Yeah, tell me about walking into that room, what you saw when they summoned you to that room.

1526.83 - 1554.812 Peter Goers

A couch, a couple of lawyers, a coffee table. There was no corporate apology but sort of regret. And I was told immediately that I was not to leave the hotel under any circumstances. I was not to talk to anybody who wasn't a Pan Am official in the hotel. Why? I said, because they said lawyers, ambulance-chasing lawyers are coming from all over America and they want your business.

1554.927 - 1562.819 Richard Feidler

Who were they to be giving orders like that to you at that time, Peter? Did that thought occur to you as well, that who are these people to be giving me orders? Yes, it did.

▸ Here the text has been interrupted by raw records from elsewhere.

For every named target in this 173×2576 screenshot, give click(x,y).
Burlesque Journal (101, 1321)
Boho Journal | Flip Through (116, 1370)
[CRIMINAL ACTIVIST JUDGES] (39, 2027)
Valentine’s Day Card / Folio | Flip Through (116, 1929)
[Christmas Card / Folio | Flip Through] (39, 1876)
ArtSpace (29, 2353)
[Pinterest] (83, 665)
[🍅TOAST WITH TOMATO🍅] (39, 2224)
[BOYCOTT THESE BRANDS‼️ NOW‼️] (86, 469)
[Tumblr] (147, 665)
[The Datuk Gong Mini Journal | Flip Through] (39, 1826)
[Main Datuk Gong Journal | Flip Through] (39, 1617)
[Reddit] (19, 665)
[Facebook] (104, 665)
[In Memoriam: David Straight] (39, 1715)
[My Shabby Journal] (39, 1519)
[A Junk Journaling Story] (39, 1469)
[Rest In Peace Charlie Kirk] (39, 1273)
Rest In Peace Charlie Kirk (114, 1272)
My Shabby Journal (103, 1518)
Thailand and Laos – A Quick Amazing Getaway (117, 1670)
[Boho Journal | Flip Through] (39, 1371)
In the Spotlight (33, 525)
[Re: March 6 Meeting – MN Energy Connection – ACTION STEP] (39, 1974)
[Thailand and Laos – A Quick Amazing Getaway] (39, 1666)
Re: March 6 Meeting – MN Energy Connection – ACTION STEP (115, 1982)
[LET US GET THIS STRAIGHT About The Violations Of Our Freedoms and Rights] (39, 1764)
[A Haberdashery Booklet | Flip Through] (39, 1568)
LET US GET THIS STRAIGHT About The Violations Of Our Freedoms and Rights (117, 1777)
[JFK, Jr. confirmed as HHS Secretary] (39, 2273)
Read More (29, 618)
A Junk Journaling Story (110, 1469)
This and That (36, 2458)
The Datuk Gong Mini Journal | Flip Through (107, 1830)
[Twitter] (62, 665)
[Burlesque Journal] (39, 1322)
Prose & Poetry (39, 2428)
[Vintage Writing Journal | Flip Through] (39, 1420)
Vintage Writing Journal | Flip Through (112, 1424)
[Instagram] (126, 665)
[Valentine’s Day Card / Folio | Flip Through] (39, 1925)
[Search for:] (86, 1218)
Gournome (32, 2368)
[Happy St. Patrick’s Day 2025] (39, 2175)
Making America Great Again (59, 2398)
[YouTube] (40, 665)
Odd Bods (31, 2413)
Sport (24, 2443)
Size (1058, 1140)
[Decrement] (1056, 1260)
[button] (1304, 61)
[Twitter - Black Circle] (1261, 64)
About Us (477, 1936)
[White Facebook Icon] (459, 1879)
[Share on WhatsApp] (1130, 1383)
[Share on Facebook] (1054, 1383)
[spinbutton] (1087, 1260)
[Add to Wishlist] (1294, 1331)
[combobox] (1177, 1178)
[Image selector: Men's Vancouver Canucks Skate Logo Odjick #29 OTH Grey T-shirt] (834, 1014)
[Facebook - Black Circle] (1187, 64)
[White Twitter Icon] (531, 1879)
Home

1563.2 - 1587.963 Peter Goers

And, yes, I wanted to talk to other grieving families, some of whom I'd seen in the corridors, and that was disallowed. And the next thing they told me, they presented me with a piece of paper and said that if I signed this, they would give me $10,000 American dollars and I could return home. Immediately. And I said, well, A, I'm not signing anything.

1588.184 - 1611.799 Peter Goers

I'd had that legal advice before I left Australia. Just don't sign anything. And secondly, I said, I'm here. You've called me here to identify the bodies. How do I do that and when? And they said, no, that's impossible. There's no personal identification. It's all forensic. We've brought you here to settle. And I said, well, that's pointless. I'm not signing anything.